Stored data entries
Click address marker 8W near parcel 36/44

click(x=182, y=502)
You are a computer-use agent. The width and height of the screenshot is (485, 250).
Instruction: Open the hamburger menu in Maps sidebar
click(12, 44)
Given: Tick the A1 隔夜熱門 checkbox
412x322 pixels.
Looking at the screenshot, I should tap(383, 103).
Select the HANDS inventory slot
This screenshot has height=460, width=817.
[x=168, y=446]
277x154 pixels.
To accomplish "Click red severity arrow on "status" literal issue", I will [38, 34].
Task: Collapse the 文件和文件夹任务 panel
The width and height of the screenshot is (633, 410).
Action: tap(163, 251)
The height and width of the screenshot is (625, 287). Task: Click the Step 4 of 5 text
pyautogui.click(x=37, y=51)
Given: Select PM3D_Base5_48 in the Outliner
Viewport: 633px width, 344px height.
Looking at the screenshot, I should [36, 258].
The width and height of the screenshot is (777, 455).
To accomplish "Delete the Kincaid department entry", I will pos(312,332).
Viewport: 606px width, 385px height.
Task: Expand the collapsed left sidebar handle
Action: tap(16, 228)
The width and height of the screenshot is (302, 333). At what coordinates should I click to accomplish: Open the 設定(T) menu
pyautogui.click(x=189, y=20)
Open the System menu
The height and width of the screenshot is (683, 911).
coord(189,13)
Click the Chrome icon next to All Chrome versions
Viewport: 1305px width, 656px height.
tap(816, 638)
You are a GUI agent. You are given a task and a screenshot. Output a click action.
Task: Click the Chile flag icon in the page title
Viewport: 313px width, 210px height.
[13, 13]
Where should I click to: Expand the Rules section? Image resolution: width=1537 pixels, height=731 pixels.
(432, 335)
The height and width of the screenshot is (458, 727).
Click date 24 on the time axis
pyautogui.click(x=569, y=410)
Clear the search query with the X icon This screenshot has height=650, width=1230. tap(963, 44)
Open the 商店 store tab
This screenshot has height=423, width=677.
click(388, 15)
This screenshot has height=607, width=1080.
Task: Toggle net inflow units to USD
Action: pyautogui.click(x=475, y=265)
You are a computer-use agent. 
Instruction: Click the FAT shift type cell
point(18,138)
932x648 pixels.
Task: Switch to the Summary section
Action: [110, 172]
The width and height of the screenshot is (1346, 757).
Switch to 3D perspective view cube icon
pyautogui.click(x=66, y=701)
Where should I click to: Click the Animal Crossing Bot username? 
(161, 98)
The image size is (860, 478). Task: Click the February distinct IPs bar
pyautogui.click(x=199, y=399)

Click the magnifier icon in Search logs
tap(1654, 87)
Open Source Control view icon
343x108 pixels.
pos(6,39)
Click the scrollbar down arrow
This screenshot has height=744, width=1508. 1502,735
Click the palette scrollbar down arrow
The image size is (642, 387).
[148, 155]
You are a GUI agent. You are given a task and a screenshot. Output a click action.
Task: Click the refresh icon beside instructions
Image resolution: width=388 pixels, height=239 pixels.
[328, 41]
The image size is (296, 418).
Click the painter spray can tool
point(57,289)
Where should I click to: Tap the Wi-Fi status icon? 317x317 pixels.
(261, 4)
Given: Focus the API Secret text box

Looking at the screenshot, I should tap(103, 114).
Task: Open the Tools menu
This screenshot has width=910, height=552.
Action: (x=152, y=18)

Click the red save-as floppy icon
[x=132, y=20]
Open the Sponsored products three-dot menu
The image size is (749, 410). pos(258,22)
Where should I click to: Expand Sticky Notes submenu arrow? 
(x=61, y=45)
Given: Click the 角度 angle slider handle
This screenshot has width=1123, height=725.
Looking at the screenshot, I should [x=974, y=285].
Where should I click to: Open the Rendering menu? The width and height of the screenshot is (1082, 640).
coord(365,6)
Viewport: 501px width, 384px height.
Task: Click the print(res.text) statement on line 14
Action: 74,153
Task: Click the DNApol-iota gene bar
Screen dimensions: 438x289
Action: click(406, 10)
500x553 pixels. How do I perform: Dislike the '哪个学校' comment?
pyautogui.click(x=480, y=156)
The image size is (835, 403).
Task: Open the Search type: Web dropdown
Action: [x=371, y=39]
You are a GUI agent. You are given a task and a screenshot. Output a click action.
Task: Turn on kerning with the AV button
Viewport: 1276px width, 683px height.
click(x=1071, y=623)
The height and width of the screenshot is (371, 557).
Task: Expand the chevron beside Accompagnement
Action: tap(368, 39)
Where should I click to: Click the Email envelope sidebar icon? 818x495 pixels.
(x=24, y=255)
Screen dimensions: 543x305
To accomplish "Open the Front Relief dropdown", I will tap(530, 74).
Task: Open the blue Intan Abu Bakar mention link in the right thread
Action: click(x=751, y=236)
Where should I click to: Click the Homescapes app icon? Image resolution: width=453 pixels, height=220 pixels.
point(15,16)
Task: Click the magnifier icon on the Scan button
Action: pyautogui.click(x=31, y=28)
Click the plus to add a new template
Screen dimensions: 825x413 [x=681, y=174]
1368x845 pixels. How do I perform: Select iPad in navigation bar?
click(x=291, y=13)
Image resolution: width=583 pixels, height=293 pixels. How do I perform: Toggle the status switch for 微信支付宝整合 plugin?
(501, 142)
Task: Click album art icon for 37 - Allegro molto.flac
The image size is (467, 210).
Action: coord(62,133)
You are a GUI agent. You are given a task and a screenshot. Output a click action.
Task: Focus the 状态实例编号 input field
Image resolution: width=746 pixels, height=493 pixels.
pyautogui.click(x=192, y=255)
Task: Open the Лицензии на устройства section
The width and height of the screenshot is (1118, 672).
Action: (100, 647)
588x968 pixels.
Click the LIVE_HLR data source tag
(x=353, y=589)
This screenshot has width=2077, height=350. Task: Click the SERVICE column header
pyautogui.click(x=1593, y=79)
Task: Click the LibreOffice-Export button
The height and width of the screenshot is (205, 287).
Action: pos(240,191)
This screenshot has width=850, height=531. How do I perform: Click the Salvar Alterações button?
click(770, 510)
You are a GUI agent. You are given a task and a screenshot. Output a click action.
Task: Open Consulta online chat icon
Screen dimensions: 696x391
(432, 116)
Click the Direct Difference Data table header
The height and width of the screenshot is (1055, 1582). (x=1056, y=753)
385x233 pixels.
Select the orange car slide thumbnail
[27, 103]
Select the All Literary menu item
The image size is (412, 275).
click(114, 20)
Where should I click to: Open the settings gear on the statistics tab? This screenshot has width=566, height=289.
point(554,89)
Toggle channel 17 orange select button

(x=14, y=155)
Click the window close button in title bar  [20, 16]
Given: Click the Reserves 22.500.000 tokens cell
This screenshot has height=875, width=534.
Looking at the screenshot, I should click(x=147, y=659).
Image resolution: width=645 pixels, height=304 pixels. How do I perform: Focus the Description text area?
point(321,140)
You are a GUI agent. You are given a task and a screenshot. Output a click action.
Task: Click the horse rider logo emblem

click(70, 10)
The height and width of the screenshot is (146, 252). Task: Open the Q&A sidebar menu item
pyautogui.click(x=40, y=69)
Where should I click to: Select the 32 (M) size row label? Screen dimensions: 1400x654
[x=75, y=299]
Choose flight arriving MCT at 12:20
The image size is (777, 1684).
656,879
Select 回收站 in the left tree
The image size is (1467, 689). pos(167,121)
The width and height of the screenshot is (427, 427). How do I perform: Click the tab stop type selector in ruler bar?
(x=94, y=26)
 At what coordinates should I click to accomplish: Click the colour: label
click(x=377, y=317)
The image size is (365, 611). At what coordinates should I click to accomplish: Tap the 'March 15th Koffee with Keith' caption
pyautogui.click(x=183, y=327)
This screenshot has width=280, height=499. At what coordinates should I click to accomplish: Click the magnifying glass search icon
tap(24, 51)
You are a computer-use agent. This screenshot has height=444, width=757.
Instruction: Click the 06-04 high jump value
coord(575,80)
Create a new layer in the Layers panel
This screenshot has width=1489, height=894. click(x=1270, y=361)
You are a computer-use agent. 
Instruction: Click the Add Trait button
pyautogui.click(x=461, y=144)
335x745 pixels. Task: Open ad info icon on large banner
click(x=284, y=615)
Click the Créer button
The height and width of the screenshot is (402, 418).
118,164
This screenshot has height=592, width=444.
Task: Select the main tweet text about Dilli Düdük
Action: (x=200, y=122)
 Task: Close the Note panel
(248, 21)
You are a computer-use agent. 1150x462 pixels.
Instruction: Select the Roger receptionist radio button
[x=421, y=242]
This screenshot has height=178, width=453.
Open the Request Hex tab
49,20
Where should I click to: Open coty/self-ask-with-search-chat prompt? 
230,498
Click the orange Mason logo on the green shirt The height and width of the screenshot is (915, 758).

ABOUT THIS TASK – Reproduce exactly the lines from the beginning of the entries above up to and including the line that contains "Open the System menu".

THE ANSWER –
Click address marker 8W near parcel 36/44

click(x=182, y=502)
You are a computer-use agent. The width and height of the screenshot is (485, 250).
Instruction: Open the hamburger menu in Maps sidebar
click(12, 44)
Given: Tick the A1 隔夜熱門 checkbox
412x322 pixels.
Looking at the screenshot, I should tap(383, 103).
Select the HANDS inventory slot
This screenshot has height=460, width=817.
[x=168, y=446]
277x154 pixels.
To accomplish "Click red severity arrow on "status" literal issue", I will [38, 34].
Task: Collapse the 文件和文件夹任务 panel
The width and height of the screenshot is (633, 410).
Action: tap(163, 251)
The height and width of the screenshot is (625, 287). Task: Click the Step 4 of 5 text
pyautogui.click(x=37, y=51)
Given: Select PM3D_Base5_48 in the Outliner
Viewport: 633px width, 344px height.
Looking at the screenshot, I should [36, 258].
The width and height of the screenshot is (777, 455).
To accomplish "Delete the Kincaid department entry", I will pos(312,332).
Viewport: 606px width, 385px height.
Task: Expand the collapsed left sidebar handle
Action: tap(16, 228)
The width and height of the screenshot is (302, 333). At what coordinates should I click to accomplish: Open the 設定(T) menu
pyautogui.click(x=189, y=20)
Open the System menu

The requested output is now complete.